Pode haver um populismo de esquerda?

O debate europeu sobre o populismo põe em questão a identidade fundamental da esquerda

Por Jacob Hamburguer

populismo

Evitado pela Casa Branca e pela mídia norte-americana de direita, aquele que foi um dos principais assessores do governo de Donald Trump, Steve Bannon recentemente buscou restabelecer sua imagem de mentor político ao embarcar em uma turnê européia. Se Bannon tivesse começado a suspeitar que a presidência de Donald Trump não era mais a vanguarda de uma virada global de extrema-direita, pelo menos ele ainda podia mostrar seu apoio aos movimentos neofascistas em todo o Velho Continente. E assim, Bannon fez discursos sobre a importância do partido xenófobo italiano La Lega, elogiou seu amigo brexiteer, Nigel Farage, e apareceu como convidado surpresa na convenção da Frente Nacional Francesa. "A onda populista não acabou", insistiu em entrevista ao jornal britânico The Spectator – "está apenas começando".

É claro que Bannon não é o único a falar de "populismo" dessa maneira. Enquanto as vozes mais influentes na corrente política principal pintam o populismo como um perigo para a sobrevivência da democracia, para outros, o populismo é a chave para o futuro da democracia. Esta última narrativa tem um apelo óbvio para figuras de extrema-direita como Bannon: os populistas de extrema direita podem frequentemente parecer a escolha política mais democrática precisamente porque muitos na classe dominante os condenam como uma ameaça existencial. E, como observou o analista Anton Jaeger, embora muitos desses movimentos de direita nunca tenham adotado valores democráticos no passado, o próprio uso do termo "populismo" contra eles os ajudou a se reinventar como defensores do "povo".
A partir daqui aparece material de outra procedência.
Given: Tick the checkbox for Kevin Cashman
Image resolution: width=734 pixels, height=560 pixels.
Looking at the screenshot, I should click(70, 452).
Apesar da associação da palavra com os piores elementos da direita, alguns da esquerda também abraçaram o populismo como a onda do futuro – nada mais articuladamente ou mais consistente do que a cientista política belga Chantal Mouffe. Desde os primeiros anos do governo de Margaret Thatcher, ela e seu falecido marido, o marxista argentino Ernesto Laclau, argumentavam que a centro-esquerda contemporânea perdeu o rumo. Mesmo que a virada neoliberal estivesse apenas começando a atacar as proteções sociais, criando uma força de trabalho empobrecida e precária, e enriquecendo uma oligarquia diminuta – Mouffe castigou liberais sociais da terceira via como Tony Blair e Bill Clinton por adotar uma política de “consenso” que não conseguiu dar voz ao descontentamento das pessoas. À medida que a destruição social promovida pelo neoliberalismo se intensificou ao longo dos anos, Mouffe argumentou que os partidos de centro-esquerda “despolitizados” não conseguiram fornecer uma alternativa vigorosa.

Como resultado, Mouffe acredita que estamos atualmente no meio de uma crise na qual as instituições políticas não parecem mais adequadas para expressar as demandas populares – uma crise na qual o “populismo” é a única solução. A noção de populismo de Mouffe é extraída de sua compreensão da democracia como um reino de conflito, no qual grupos adversários lutam pelo controle hegemônico da política. A política democrática não é sobre o consenso, mas sobre afirmar um "nós" contra um "eles". Mouffe afirma que a direita há muito entendeu isso, então a esquerda tem que começar pelo programa se quiser ter um futuro. Mas para Mouffe e os movimentos europeus que a reivindicaram como inspiração – incluindo o Syriza na Grécia, o Podemos na Espanha e a França Insubmissa na França – o populismo de esquerda é mais do que uma necessidade de sobrevivência. Se a esquerda pode conseguir construir movimentos que falam em termos de “o povo”, contra a oligarquia ou o 1%, ela está confiante de que pode não apenas derrotar os populismos racistas e xenófobos da extrema direita, mas criar uma nova política além do neoliberalismo.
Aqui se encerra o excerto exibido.